++++ Records to use

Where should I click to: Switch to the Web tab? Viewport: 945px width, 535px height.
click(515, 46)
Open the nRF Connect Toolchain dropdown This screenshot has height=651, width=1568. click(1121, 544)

++++++++
++++ Records to use

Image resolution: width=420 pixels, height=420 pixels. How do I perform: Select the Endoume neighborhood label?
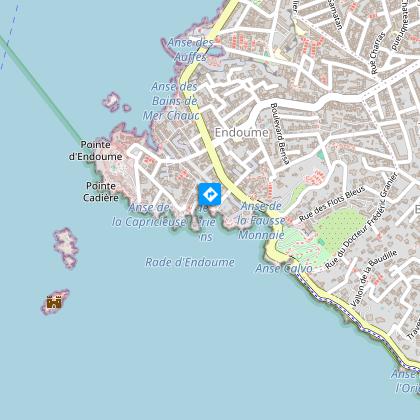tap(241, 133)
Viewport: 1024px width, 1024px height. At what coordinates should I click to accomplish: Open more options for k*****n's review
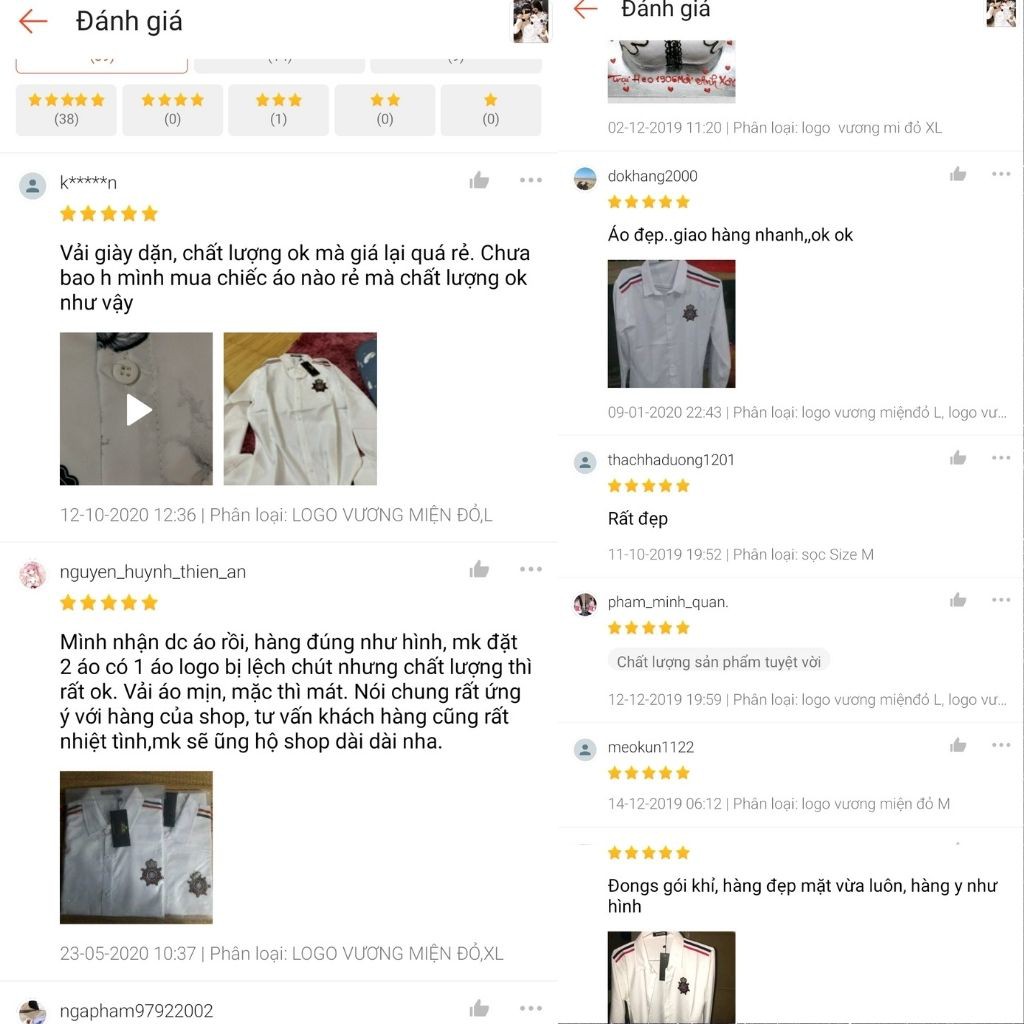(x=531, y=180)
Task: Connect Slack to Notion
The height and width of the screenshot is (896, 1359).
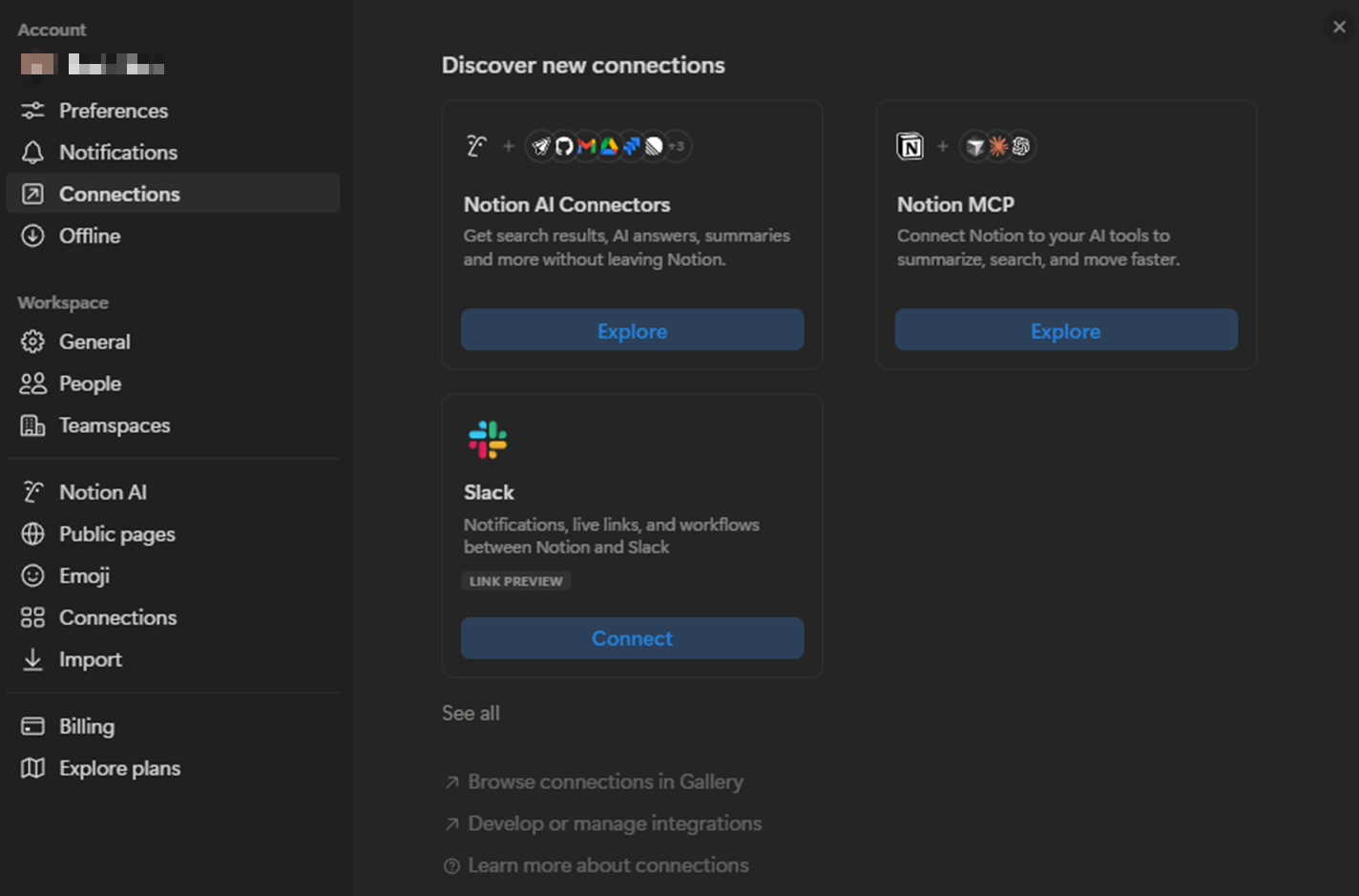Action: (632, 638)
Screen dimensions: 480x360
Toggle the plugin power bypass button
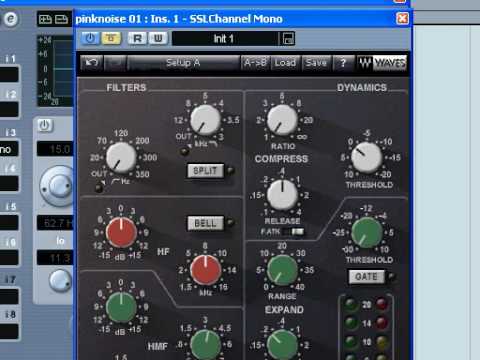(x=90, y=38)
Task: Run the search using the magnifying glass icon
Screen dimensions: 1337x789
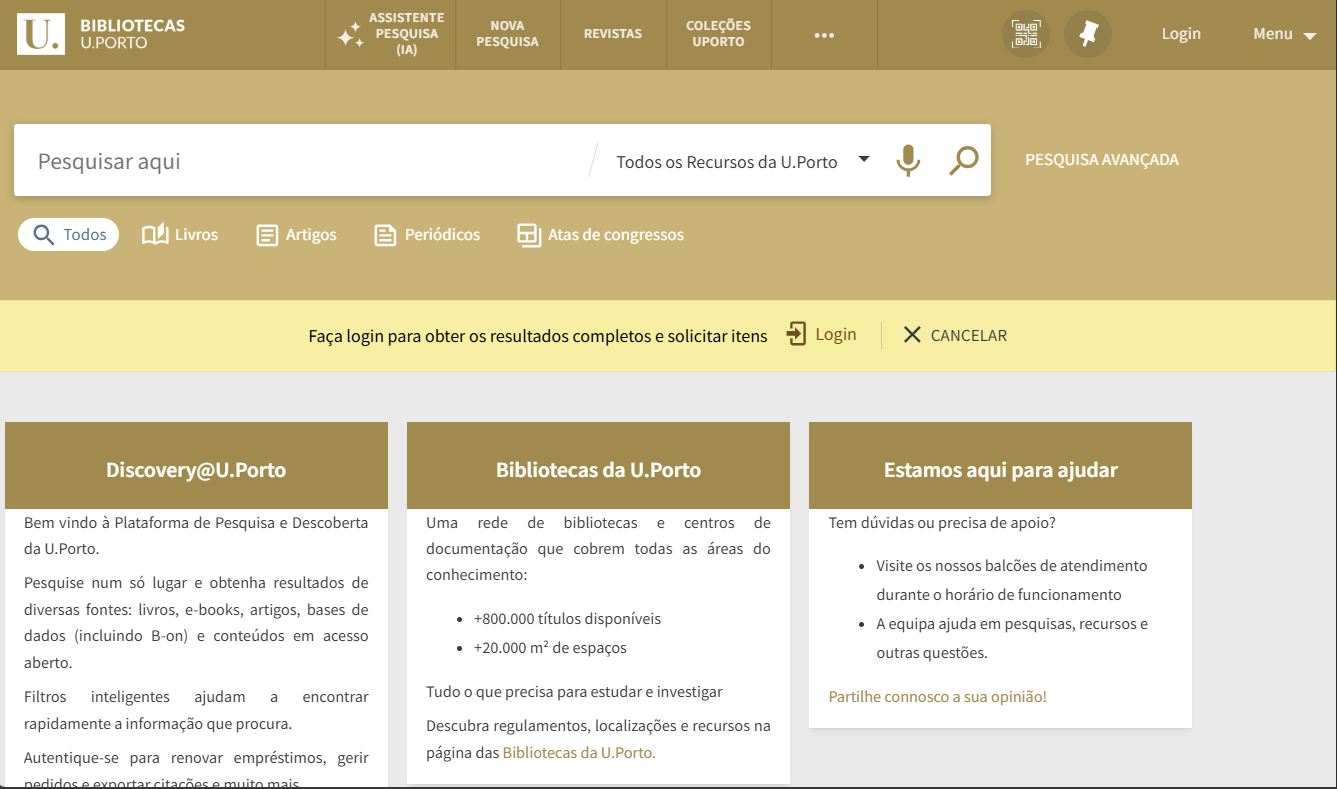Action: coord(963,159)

++++++++
++++ Records to use

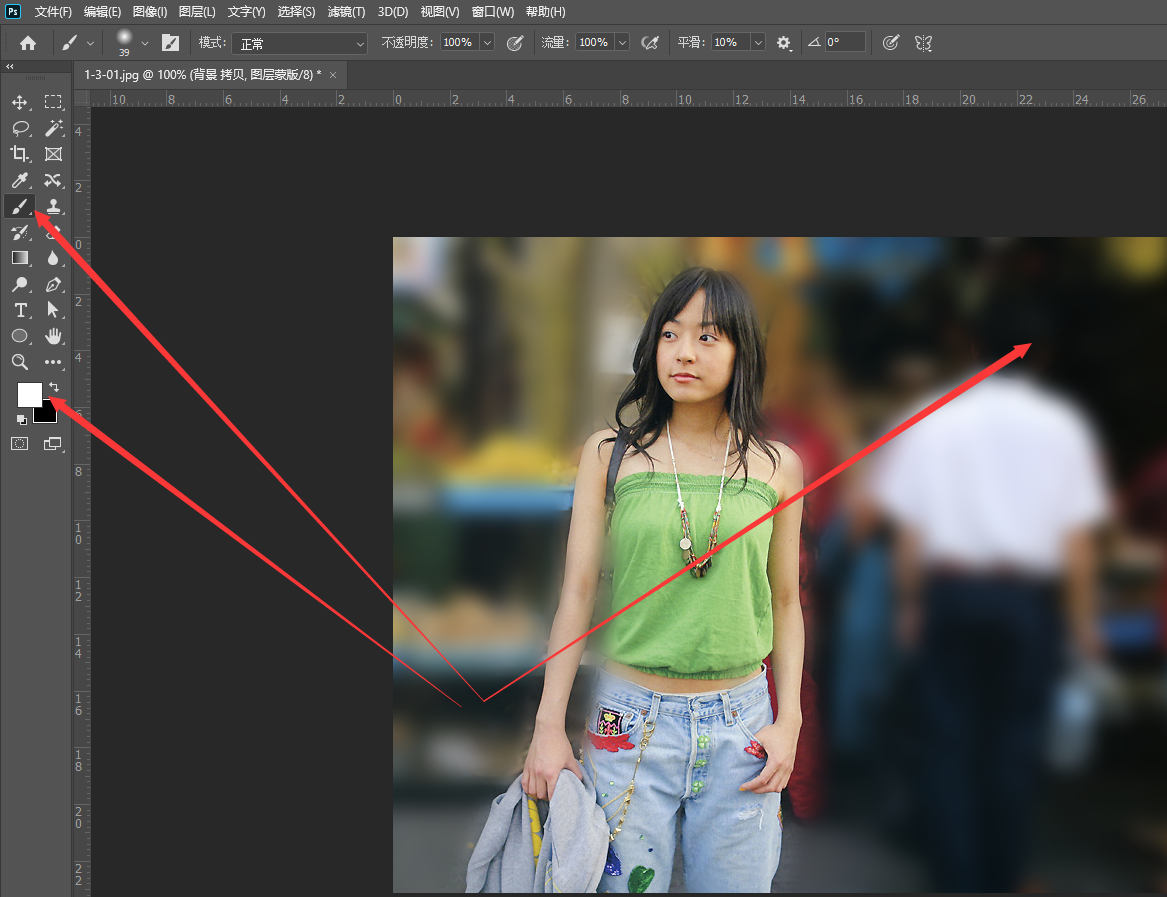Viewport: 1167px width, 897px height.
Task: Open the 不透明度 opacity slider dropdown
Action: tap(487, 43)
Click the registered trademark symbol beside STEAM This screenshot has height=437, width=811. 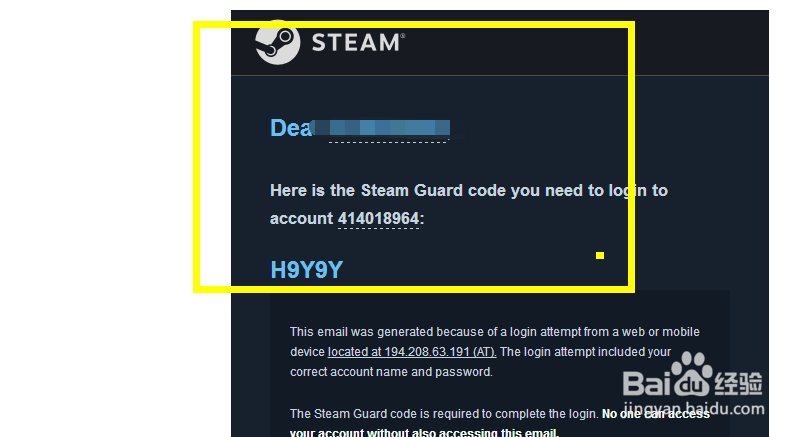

++++++++

Report only the number of lines in the data above that contain "Connect".

**Written reply:** 2